ネットワークから特徴的な「形」をみつけて,ウォッチする
ネットワークの分析
ネットワークの重要な性質にはいくつかあり,たとえば
- 次数:ノードに張られているエッジの本数
- クラスター係数:ノードの近傍間でエッジが張られている確率
などのノードの局所的な特徴を表す量や,下記のようなネットワークの広域的な範囲に関する量などもあります.
- 平均ノード間距離:つながっているノード間の距離の平均
- 次数分布:次数の頻度分布
- フラクタル性:グラフの一部と,それが全体と似ている度合い
このような局所的,または広域的な量を用いて様々な角度から分析することにより,ネットワークについて理解することができます.
具体的な形状や特徴は不正決済検知の観点から記載できませんが,ネットワークに特徴的な形状が少数ではありますがいくつか存在し,そのような形状内で疑わしい取り引きや疑わしいアカウントが存在する確率が高いことがわかりました.そのため,もしこれらの特殊な形状を発見することで,比較的少ない範囲の観測により,疑わしい取引を行うアカウントを捕捉できるかもしれません.
機械学習APIとの組み合わせて検知する
ネットワークの特徴的な量はいくつもの示唆を含んでいてとても有意義です.一方で,仮に疑わしい取引が発見できたとしても,ノードやエッジのつながりに関する量だけでは,そこでどんな不正が発生しているかまではわかりません.ネットワークの特徴量だけを利用するだけでは,検知システムとして不十分であるといえます.
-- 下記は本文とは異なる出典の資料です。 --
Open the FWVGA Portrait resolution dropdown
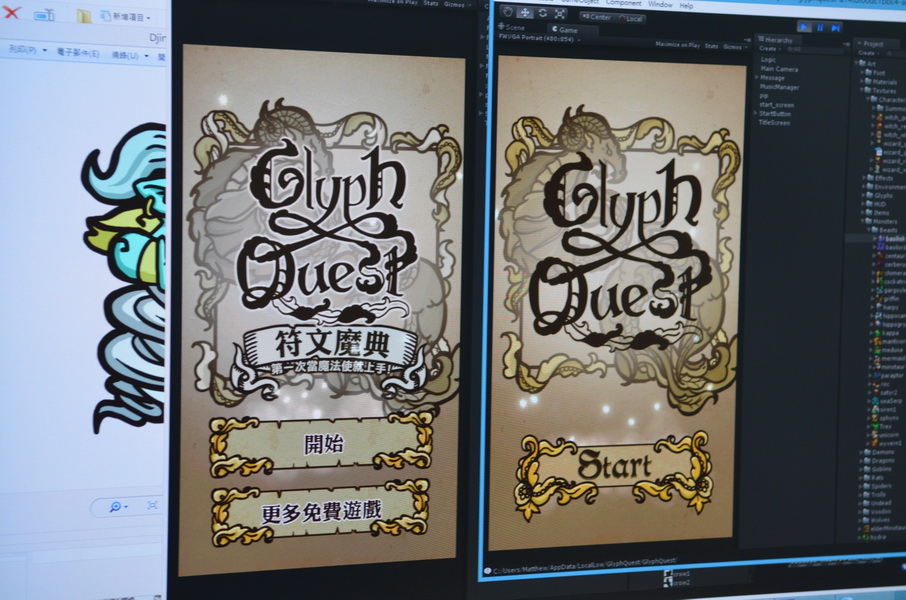906x600 pixels. pos(533,37)
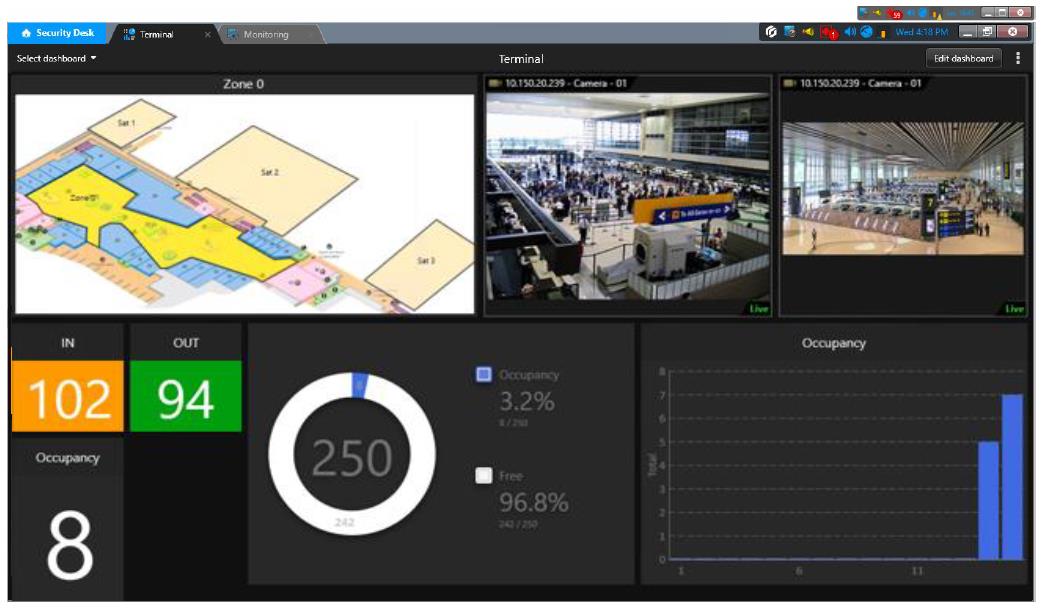Select the Terminal tab

(156, 34)
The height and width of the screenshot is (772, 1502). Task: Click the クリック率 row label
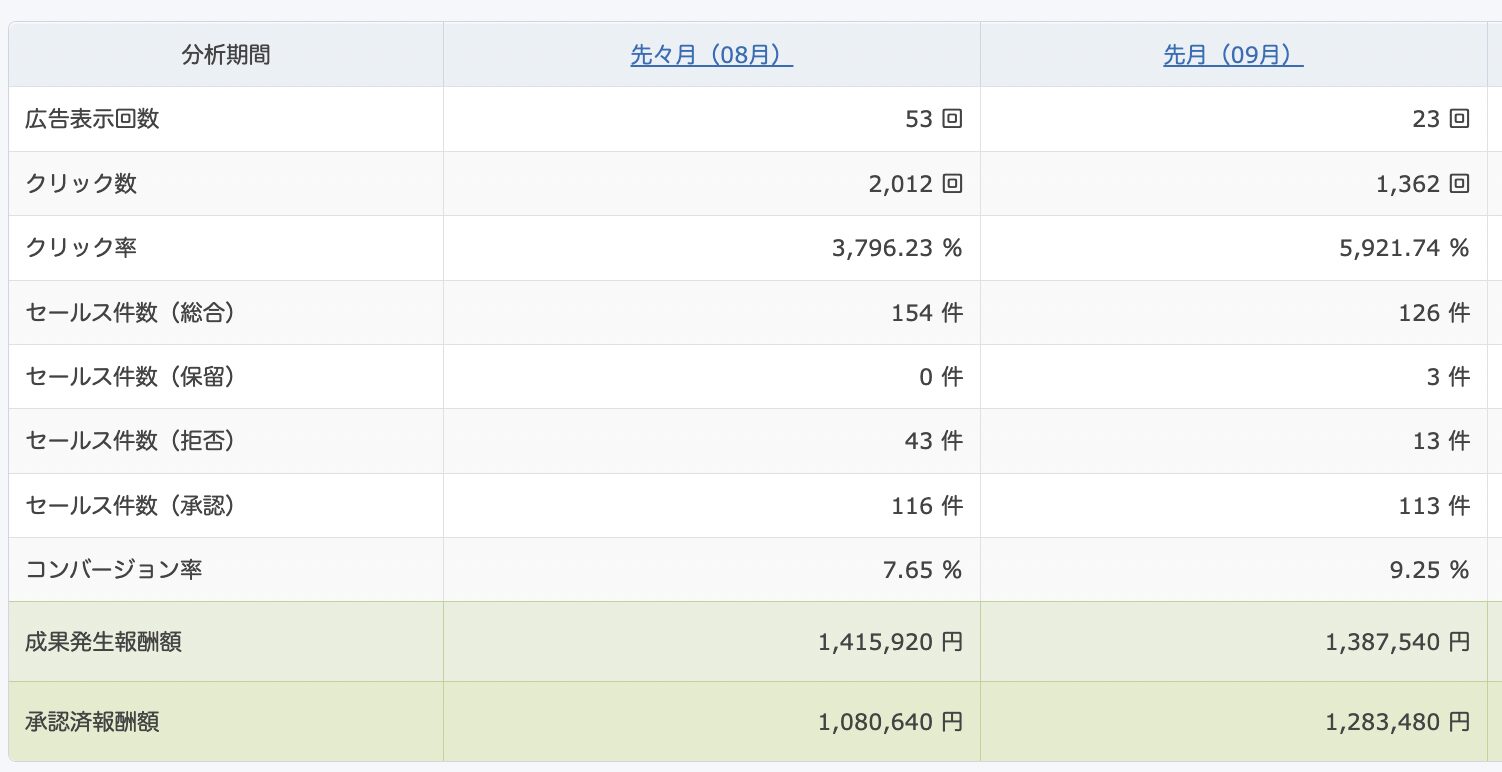(x=81, y=248)
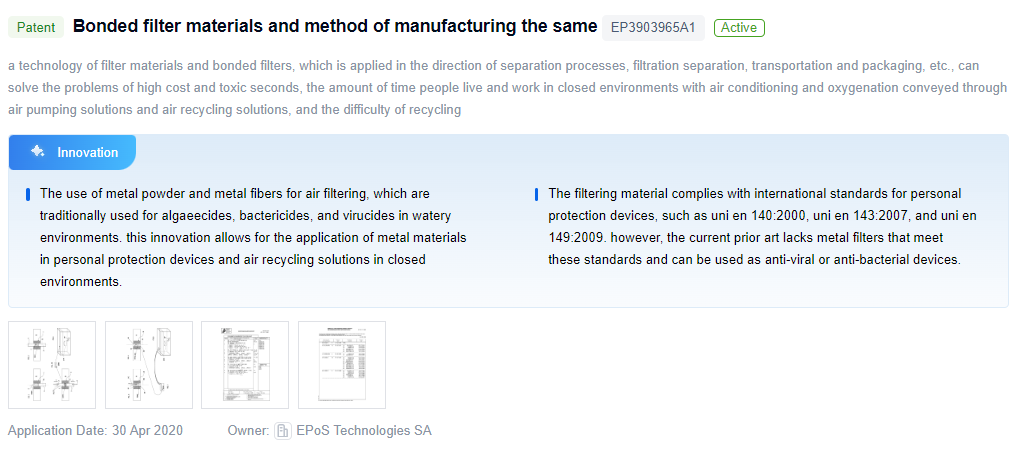The width and height of the screenshot is (1025, 453).
Task: View the third thumbnail with the search report
Action: tap(245, 364)
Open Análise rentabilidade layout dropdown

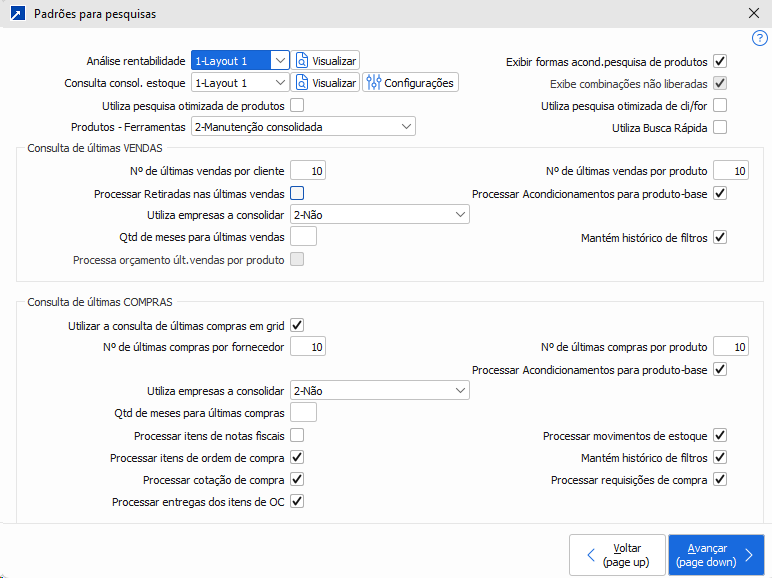pos(280,61)
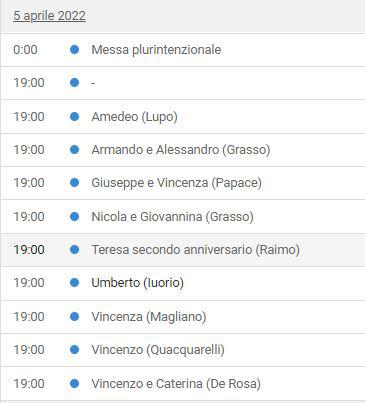Open Teresa secondo anniversario (Raimo) event
This screenshot has width=365, height=403.
tap(196, 250)
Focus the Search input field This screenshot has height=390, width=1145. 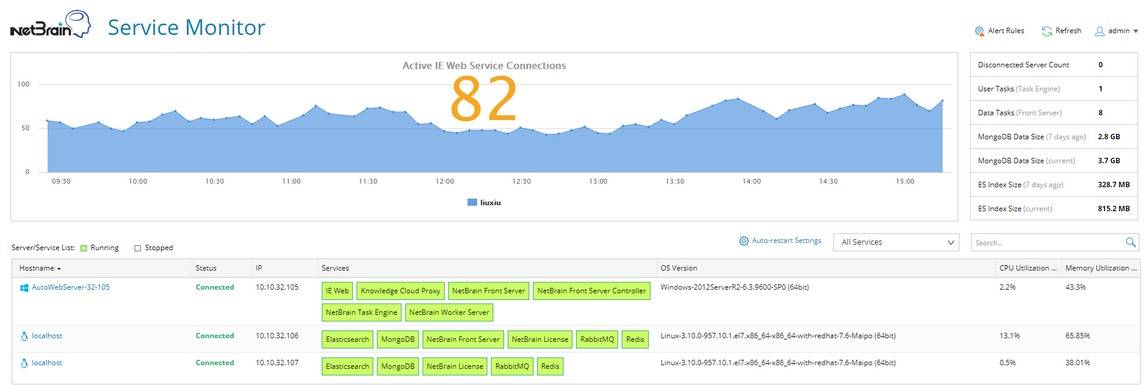click(1047, 242)
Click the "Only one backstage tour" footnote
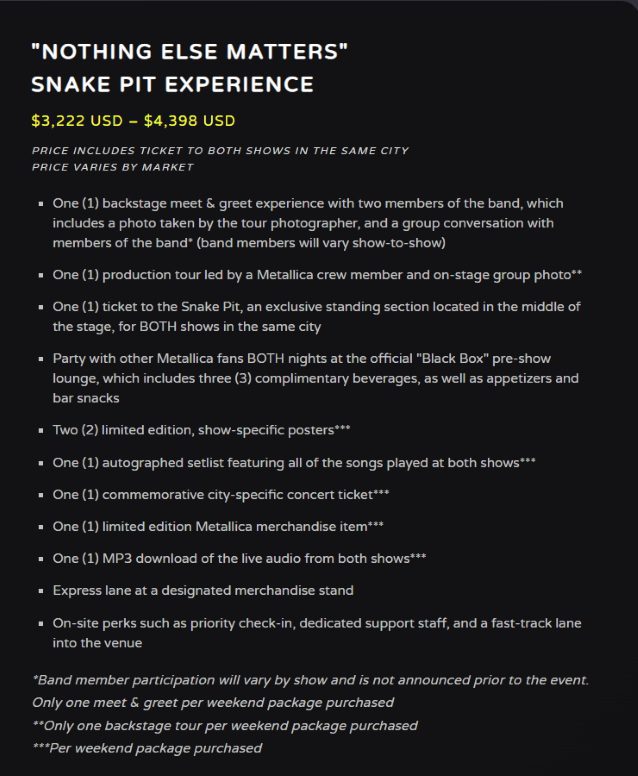The height and width of the screenshot is (776, 638). point(225,725)
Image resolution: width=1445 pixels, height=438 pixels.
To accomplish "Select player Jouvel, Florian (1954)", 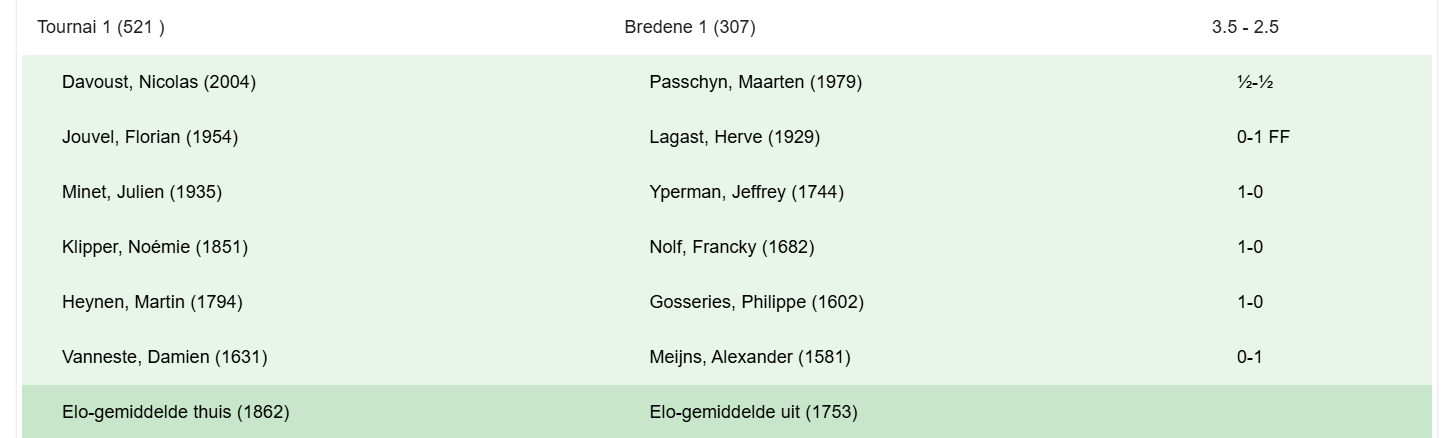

そこで,AlertFiltering, ChargebackML にて紹介した機械学習モデルAPIを組み合わせて,「架空取引性の高い取引かどうか?」,「カード不正が発生していそうな取引かどうか?」も考慮して検知する仕組みを構築しています.
こうすることにより,ネットワーク特徴量を用いて「どの範囲で疑わしい集団的な不正が起きているか」を検知し,機械学習モデルAPIによりそれらの取引や決済は「架空取引やカード不正などの不正決済かどうか」をスコア化しています.全体感としては「複雑ネットワーク×機械学習」というかたちになっています.
成長するネットワーク,新たにうまれる”つながり”たち
ここまで,取引や決済のつながりを分析することで,集団的な疑わしい取引の検知に活かせるかを紹介してきました. メルペイでは他にも「おくる・もらう」というサービスが最近リリースされています.エッジの種類としてこのようなデータをネットワークにすることも可能です.
上図を見ていただくと取引とは異なり,「おくる・もらう」ではトライアングルの形状で双方にエッジが多々あることがみてとれます.これらはおそらく知人同士で利用されている方が多いということが反映されていて,取引のエッジでつくるネットワークとはその様相が異なる点が特筆する点となります. 不正決済検知という文脈では,不正の手口は多様化や複雑化されることが想定されますので,今後はこのようなデータも不正検知に役立てていきたいと考えています.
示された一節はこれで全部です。